(Stored data entries)
··········

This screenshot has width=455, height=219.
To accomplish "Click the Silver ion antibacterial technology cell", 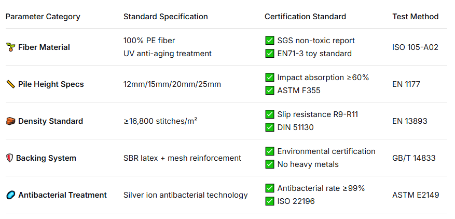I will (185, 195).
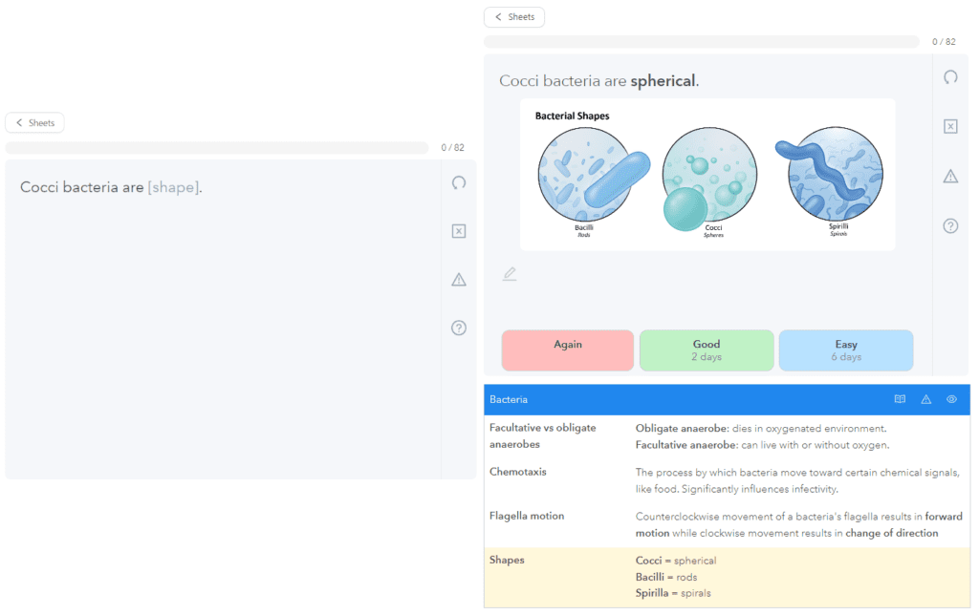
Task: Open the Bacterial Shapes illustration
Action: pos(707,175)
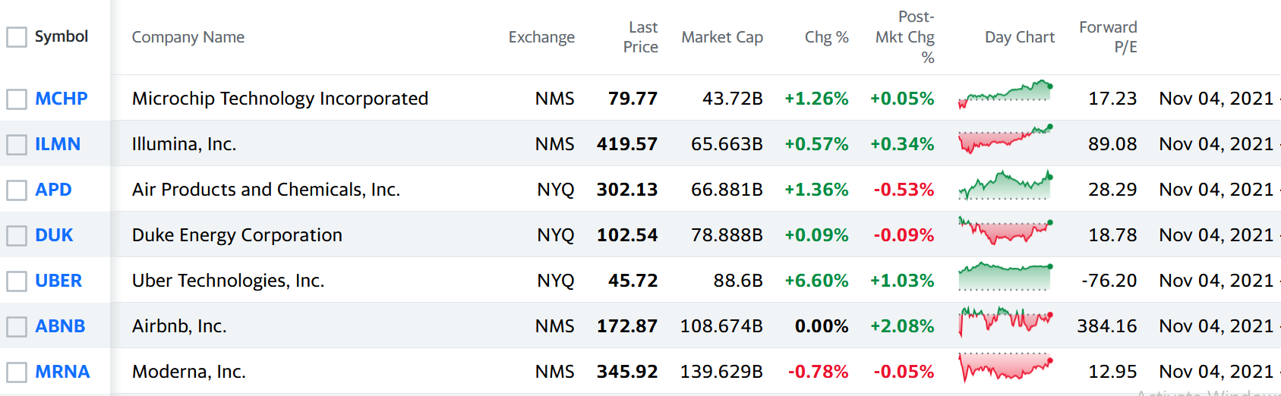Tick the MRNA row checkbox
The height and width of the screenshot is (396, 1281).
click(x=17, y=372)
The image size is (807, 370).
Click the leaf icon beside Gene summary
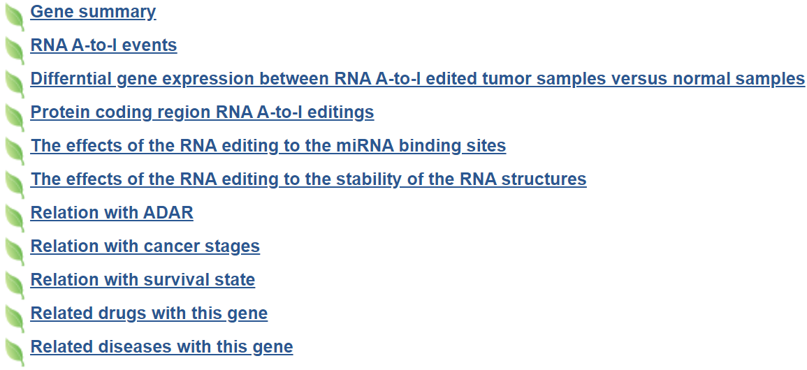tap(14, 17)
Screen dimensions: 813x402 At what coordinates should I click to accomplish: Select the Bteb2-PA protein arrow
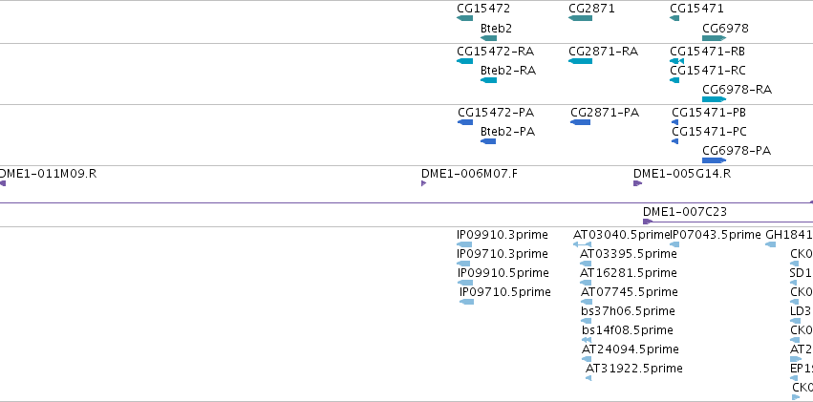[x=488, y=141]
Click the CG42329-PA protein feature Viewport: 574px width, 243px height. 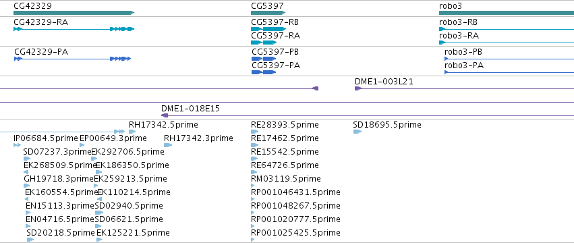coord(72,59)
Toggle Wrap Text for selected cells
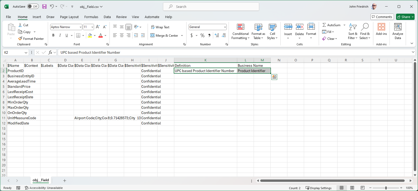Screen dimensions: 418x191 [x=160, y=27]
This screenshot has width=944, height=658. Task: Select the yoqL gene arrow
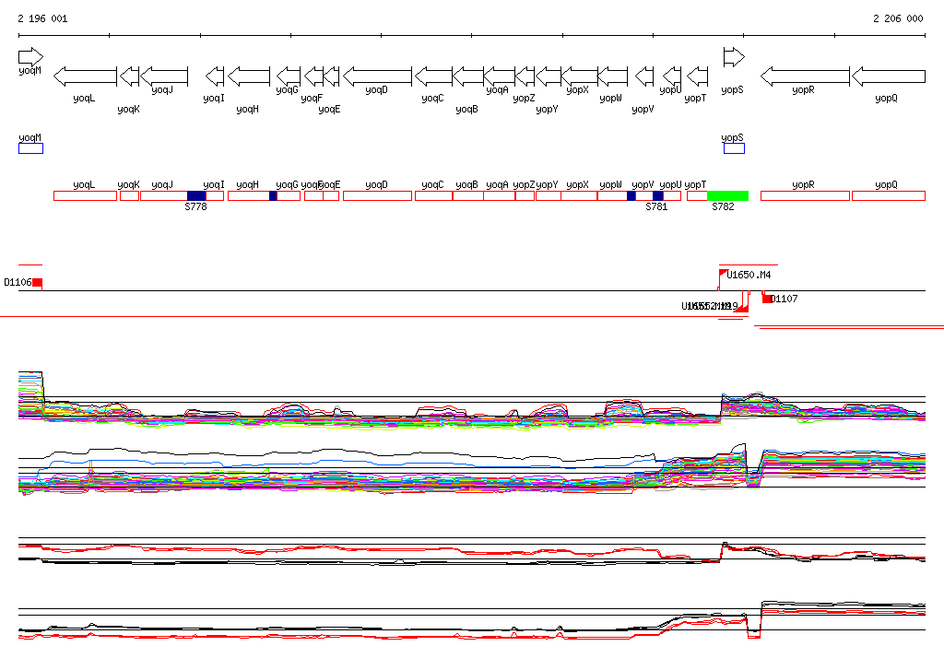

··········

**WHAT IS NEEDED**
Where a line above holds the string "This", show that line.

**RESULT**
This screenshot has width=455, height=219.
This screenshot has width=944, height=658. Task: Select the yoqL gene arrow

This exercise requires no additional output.